WHAT TO PRODUCE. In the entries below, the line with "The height and width of the screenshot is (214, 618)." marks the start. Return it and every following line exactly, ending with the last.

(Pixel coordinate grounding data)
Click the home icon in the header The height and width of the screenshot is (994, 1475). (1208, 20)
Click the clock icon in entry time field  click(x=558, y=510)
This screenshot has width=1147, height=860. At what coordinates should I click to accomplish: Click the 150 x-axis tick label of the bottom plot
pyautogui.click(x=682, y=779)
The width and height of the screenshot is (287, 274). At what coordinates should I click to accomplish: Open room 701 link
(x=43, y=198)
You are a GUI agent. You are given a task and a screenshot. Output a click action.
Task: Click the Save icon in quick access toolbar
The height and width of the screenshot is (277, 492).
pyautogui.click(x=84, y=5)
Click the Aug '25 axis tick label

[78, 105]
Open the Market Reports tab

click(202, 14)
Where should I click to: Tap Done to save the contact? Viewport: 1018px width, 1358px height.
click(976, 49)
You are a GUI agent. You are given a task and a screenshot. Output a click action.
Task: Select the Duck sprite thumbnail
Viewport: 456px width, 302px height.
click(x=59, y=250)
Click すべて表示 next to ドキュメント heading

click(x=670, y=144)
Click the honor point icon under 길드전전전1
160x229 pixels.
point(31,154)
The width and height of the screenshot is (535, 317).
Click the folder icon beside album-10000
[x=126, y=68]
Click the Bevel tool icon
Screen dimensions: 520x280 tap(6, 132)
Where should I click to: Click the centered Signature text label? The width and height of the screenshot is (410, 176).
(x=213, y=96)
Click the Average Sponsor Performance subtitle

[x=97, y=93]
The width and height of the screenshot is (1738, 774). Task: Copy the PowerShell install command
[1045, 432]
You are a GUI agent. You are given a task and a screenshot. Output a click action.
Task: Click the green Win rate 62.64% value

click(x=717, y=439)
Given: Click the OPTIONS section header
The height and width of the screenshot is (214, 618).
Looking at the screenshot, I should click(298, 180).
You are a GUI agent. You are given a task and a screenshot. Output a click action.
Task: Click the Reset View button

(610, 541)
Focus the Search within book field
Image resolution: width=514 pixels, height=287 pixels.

WRITTEN ANSWER.
The height and width of the screenshot is (214, 618).
Looking at the screenshot, I should click(298, 180).
You are a GUI agent. You are given a task and a screenshot. Output a click action.
Task: Click the Reset View button

(610, 541)
Focus the Search within book field
Image resolution: width=514 pixels, height=287 pixels.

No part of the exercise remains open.